## Extracted entries

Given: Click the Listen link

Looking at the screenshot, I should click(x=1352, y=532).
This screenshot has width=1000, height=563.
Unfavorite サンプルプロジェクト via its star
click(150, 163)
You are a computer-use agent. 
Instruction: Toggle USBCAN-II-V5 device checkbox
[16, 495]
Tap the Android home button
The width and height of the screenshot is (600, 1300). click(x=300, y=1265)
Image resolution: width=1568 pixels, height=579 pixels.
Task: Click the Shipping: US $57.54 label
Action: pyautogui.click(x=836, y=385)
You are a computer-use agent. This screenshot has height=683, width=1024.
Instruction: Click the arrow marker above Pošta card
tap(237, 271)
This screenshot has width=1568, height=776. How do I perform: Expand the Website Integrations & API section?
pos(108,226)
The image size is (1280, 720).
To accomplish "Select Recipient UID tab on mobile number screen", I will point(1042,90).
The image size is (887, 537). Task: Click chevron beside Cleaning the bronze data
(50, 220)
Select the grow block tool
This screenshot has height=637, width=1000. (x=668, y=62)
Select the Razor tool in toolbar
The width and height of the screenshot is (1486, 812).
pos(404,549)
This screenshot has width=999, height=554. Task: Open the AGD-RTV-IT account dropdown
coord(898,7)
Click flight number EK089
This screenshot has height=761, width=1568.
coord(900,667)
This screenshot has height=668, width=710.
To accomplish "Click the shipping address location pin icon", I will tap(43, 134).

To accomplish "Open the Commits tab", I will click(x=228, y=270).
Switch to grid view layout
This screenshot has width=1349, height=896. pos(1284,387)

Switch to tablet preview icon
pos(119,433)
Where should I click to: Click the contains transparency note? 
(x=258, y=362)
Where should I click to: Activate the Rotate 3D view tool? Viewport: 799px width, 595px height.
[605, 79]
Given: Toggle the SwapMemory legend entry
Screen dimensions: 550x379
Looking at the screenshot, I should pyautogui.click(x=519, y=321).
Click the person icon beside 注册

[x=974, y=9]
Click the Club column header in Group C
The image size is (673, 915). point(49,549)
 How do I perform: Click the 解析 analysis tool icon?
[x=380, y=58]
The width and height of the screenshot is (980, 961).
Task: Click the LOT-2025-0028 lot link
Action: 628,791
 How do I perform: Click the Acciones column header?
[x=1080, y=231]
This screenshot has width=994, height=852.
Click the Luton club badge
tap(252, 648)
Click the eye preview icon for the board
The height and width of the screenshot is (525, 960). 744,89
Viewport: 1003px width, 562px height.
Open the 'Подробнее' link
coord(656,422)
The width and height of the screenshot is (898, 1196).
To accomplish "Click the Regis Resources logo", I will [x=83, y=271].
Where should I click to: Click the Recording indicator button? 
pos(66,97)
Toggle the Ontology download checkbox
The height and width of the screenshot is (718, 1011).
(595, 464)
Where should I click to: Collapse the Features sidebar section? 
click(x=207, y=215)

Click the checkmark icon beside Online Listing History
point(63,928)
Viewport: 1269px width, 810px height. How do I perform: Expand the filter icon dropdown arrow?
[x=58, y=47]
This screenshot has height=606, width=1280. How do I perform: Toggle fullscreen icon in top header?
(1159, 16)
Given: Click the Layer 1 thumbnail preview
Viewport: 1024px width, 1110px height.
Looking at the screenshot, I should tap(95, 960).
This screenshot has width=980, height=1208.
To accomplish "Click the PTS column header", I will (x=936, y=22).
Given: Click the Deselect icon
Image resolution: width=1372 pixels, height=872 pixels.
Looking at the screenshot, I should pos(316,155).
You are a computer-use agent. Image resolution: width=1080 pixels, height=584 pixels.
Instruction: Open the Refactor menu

## Work order
Copy out the material above in full so that every line matches the original.

## Written answer
Given: Click the Listen link

Looking at the screenshot, I should click(x=1352, y=532).
This screenshot has width=1000, height=563.
Unfavorite サンプルプロジェクト via its star
click(150, 163)
You are a computer-use agent. 
Instruction: Toggle USBCAN-II-V5 device checkbox
[16, 495]
Tap the Android home button
The width and height of the screenshot is (600, 1300). click(x=300, y=1265)
Image resolution: width=1568 pixels, height=579 pixels.
Task: Click the Shipping: US $57.54 label
Action: pyautogui.click(x=836, y=385)
You are a computer-use agent. This screenshot has height=683, width=1024.
Instruction: Click the arrow marker above Pošta card
tap(237, 271)
This screenshot has width=1568, height=776. How do I perform: Expand the Website Integrations & API section?
pos(108,226)
The image size is (1280, 720).
To accomplish "Select Recipient UID tab on mobile number screen", I will point(1042,90).
The image size is (887, 537). Task: Click chevron beside Cleaning the bronze data
(50, 220)
Select the grow block tool
This screenshot has height=637, width=1000. (x=668, y=62)
Select the Razor tool in toolbar
The width and height of the screenshot is (1486, 812).
pos(404,549)
This screenshot has width=999, height=554. Task: Open the AGD-RTV-IT account dropdown
coord(898,7)
Click flight number EK089
This screenshot has height=761, width=1568.
coord(900,667)
This screenshot has height=668, width=710.
To accomplish "Click the shipping address location pin icon", I will tap(43, 134).

To accomplish "Open the Commits tab", I will click(x=228, y=270).
Switch to grid view layout
This screenshot has width=1349, height=896. pos(1284,387)

Switch to tablet preview icon
pos(119,433)
Where should I click to: Click the contains transparency note? 
(x=258, y=362)
Where should I click to: Activate the Rotate 3D view tool? Viewport: 799px width, 595px height.
[605, 79]
Given: Toggle the SwapMemory legend entry
Screen dimensions: 550x379
Looking at the screenshot, I should pyautogui.click(x=519, y=321).
Click the person icon beside 注册

[x=974, y=9]
Click the Club column header in Group C
The image size is (673, 915). point(49,549)
 How do I perform: Click the 解析 analysis tool icon?
[x=380, y=58]
The width and height of the screenshot is (980, 961).
Task: Click the LOT-2025-0028 lot link
Action: 628,791
 How do I perform: Click the Acciones column header?
[x=1080, y=231]
This screenshot has width=994, height=852.
Click the Luton club badge
tap(252, 648)
Click the eye preview icon for the board
The height and width of the screenshot is (525, 960). 744,89
Viewport: 1003px width, 562px height.
Open the 'Подробнее' link
coord(656,422)
The width and height of the screenshot is (898, 1196).
To accomplish "Click the Regis Resources logo", I will [x=83, y=271].
Where should I click to: Click the Recording indicator button? 
pos(66,97)
Toggle the Ontology download checkbox
The height and width of the screenshot is (718, 1011).
(595, 464)
Where should I click to: Collapse the Features sidebar section? 
click(x=207, y=215)

Click the checkmark icon beside Online Listing History
point(63,928)
Viewport: 1269px width, 810px height. How do I perform: Expand the filter icon dropdown arrow?
[x=58, y=47]
This screenshot has height=606, width=1280. How do I perform: Toggle fullscreen icon in top header?
(1159, 16)
Given: Click the Layer 1 thumbnail preview
Viewport: 1024px width, 1110px height.
Looking at the screenshot, I should tap(95, 960).
This screenshot has width=980, height=1208.
To accomplish "Click the PTS column header", I will (x=936, y=22).
Given: Click the Deselect icon
Image resolution: width=1372 pixels, height=872 pixels.
Looking at the screenshot, I should pos(316,155).
You are a computer-use agent. Image resolution: width=1080 pixels, height=584 pixels.
Instruction: Open the Refactor menu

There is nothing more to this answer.